I took a longer than usual lunch today, mostly on accident. The hilly trail I took was long and the weather was my favorite, overcast and grey. The barks on the white oak shone bright in the grey light.
White oaks are a staple in US forests, with stands in nearly every state east of the Mississippi River. It has a beautiful grain, and is preferred by many for building because it is hardy, dense, and durable.
Identification is easy. The leaves have 7- 9 rounded lobes extending from the center. In the old world, oaks were associated with royalty and strength, and many uniforms, portraits, and furniture were adorned with carvings of oak leaves. The phrase, “mighty oaks from little acorns grow” is a testament to the strength and resilience and esteem of this species.

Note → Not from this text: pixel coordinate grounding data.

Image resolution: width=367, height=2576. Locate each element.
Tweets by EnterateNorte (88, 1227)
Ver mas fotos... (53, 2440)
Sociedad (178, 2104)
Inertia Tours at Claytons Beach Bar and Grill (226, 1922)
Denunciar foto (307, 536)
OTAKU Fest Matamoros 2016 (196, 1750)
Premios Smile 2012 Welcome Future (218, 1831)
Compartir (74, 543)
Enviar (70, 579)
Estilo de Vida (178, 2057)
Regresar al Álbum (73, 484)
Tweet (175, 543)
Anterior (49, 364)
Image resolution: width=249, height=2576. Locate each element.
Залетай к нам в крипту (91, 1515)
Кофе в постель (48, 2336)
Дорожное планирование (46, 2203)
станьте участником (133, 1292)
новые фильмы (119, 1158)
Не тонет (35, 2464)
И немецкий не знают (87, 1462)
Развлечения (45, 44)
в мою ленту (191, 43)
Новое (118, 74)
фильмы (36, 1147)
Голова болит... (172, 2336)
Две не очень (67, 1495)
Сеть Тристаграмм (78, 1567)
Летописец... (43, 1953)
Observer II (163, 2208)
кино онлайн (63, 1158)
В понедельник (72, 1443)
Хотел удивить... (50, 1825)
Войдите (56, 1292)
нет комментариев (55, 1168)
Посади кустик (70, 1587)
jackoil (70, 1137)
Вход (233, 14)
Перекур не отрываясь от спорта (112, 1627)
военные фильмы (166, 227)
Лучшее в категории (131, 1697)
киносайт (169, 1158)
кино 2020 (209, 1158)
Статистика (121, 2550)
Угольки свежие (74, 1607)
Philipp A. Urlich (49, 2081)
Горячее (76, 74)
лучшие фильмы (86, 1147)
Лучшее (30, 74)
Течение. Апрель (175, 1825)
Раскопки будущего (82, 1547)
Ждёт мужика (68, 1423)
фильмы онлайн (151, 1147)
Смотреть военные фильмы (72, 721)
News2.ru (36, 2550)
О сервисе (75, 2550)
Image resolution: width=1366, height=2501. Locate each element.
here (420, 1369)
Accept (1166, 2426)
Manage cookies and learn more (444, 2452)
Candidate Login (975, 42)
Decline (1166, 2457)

In autumn, the dark green leaves often turn maroon or burgundy in appearance, which led to patrons asking me on hikes if those trees were red oaks. I’ll take a teaching opportunity when it comes, so I did some leaf matching on the trail.
Though I haven’t tried them myself, the meat from white oak acorns is supposed to be less bitter than those of Red Oaks. If anyone can attest to that, I’d love to know. I’ve often read of Acorn flour, but have never had the time, care, or supply of acorns to grind it myself and find out. Somehow, I think it would make fair pancakes.